Однажды в конце весны его занесло в старый город. Воскресенье только перевалило через полдень. Пошатавшись по набережной, он свернул в кривой переулок, где торговали старыми книгами. Медленно двигаясь вдоль разложенного на прилавках, чемоданах, а чаще прямо на тротуаре, товара, он не пытался присматриваться к названиям на корешках – на то, чтобы детально ознакомиться со всем, что здесь продавалось, не хватило бы и целого дня, – а просто глядел себе под ноги, доверившись периферийному зрению и непомерно развившейся интуиции. По большей части он видел только проплывающие мимо пятна обложек, иногда – ноги торговцев.
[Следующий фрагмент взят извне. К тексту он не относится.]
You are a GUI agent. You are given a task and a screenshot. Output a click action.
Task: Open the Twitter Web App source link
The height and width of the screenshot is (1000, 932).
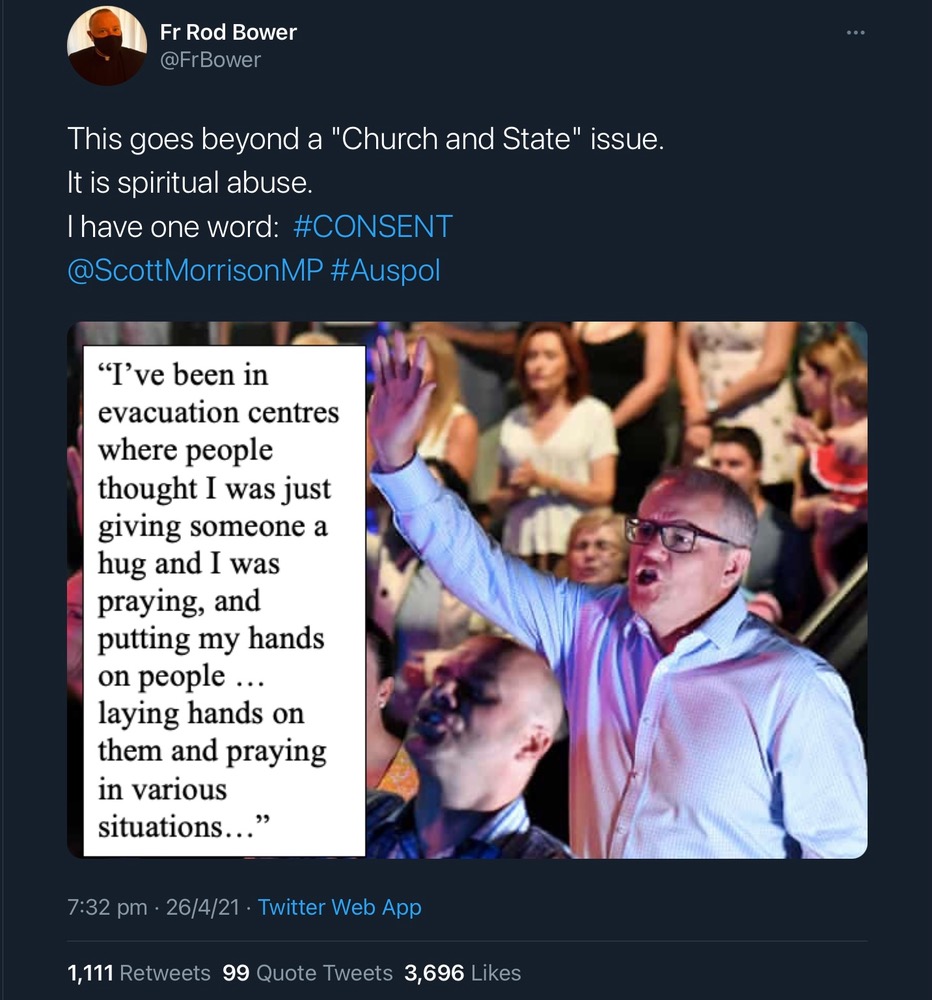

Это также позволяло избежать назойливых вопросов вроде «что вас интересует?». Его давно ничего не интересовало. Тогда почему он пришел сюда? Или кто привел его сюда? На этот вопрос – самый навязчивый из всех – Голиков не сумел бы ответить даже под пыткой. Ответа он не знал, но подозревал, что ответ придет сам собой – когда выпадет нужная карта.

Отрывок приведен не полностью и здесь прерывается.